Note : Try is not avaialble as function or a method till spark 4.0.1,
> we can use expr or SelectExpr to use the try_cast there

In [45]:
# reading the text file as csv reader
# will be using .schema and .delimeter

## This is the easiest way to read a txt file with know delimeter and schem

text_dataframe2 = spark.read\
                       .option('header',True)\
                       .option('delimeter',',')\
                       .schema('id int, name string, age int , city string')\
                       .csv(text_local_path)

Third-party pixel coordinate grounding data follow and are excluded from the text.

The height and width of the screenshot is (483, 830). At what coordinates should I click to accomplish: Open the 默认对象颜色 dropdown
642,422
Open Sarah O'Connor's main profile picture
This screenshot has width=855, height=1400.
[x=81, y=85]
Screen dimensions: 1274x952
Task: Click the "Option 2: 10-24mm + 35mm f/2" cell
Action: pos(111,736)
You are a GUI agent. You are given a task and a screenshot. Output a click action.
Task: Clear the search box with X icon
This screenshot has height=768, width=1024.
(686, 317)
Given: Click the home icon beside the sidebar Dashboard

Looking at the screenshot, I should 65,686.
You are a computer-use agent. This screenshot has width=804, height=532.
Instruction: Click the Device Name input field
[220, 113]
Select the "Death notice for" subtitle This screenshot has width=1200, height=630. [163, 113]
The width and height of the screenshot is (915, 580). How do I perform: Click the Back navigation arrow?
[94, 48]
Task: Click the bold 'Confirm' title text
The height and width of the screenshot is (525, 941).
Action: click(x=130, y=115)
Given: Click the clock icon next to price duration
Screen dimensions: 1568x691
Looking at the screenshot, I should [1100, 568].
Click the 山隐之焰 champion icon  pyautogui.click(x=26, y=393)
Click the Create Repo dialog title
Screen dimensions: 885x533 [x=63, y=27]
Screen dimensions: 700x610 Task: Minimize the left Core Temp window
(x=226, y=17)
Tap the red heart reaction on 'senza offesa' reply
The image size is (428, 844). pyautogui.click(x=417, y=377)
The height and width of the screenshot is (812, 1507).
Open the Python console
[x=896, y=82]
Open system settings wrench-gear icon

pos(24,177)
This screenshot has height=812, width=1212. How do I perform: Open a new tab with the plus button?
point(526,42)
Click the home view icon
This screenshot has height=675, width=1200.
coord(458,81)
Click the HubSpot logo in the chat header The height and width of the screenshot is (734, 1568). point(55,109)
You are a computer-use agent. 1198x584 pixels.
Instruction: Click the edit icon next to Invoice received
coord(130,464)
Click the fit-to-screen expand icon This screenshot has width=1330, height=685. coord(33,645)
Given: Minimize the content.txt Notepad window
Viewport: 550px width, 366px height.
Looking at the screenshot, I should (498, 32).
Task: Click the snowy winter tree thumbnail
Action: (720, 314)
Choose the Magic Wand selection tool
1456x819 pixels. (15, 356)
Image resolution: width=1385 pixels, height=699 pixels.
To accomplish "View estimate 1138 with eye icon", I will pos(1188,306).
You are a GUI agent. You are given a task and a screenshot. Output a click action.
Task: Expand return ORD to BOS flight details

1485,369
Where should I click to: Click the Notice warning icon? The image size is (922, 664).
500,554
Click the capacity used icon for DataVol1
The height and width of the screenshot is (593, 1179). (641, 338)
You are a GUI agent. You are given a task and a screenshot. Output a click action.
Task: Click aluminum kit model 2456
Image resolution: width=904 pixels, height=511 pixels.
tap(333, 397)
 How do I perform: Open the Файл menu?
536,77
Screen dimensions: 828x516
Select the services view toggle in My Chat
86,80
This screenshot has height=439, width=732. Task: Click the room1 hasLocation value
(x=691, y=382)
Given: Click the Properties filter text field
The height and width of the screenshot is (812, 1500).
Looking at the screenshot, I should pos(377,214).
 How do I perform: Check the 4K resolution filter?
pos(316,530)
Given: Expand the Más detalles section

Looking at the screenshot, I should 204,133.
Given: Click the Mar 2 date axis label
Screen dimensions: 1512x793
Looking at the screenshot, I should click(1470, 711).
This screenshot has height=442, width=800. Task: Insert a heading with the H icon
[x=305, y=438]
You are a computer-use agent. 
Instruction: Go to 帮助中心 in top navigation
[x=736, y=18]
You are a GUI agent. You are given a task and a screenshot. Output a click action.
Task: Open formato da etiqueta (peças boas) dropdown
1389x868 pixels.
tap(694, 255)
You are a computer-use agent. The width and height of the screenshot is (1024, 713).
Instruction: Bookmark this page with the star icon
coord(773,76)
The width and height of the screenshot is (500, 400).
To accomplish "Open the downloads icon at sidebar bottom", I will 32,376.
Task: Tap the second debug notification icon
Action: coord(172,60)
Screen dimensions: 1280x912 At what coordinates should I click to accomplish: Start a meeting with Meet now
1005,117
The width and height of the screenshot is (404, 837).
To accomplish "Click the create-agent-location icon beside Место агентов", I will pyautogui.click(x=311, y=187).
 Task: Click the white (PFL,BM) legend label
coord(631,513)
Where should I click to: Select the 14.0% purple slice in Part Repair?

text_dataframe2.printSchema()
text_dataframe2.show(truncate = False)

root
 |-- id: integer (nullable = true)
 |-- name: string (nullable = true)
 |-- age: integer (nullable = true)
 |-- city: string (nullable = true)

+---+-----+---+---------+
|id |name |age|city     |
+---+-----+---+---------+
|1  |Rahul|29 |Bangalore|
|2  |Aditi|25 |Mumbai   |
|3  |John |32 |Delhi    |
|4  |Sara |28 |Chennai  |
|5  |Ankit|30 |Kolkata  |
+---+-----+---+---------+



In [46]:
# do the same activity with infering the schema

text_dataframe2 = spark.read\
                       .option('header',True)\
                       .option('delimeter',',')\
                       .option('inferSchema',True)\
                       .csv(text_local_path)

text_dataframe2.printSchema()
text_dataframe2.show(truncate = False)

root
 |-- id: integer (nullable = true)
 |-- name: string (nullable = true)
 |-- age: integer (nullable = true)
 |-- city: string (nullable = true)

+---+-----+---+---------+
|id |name |age|city     |
+---+-----+---+---------+
|1  |Rahul|29 |Bangalore|
|2  |Aditi|25 |Mumbai   |
|3  |John |32 |Delhi    |
|4  |Sara |28 |Chennai  |
|5  |Ankit|30 |Kolkata  |
+---+-----+---+---------+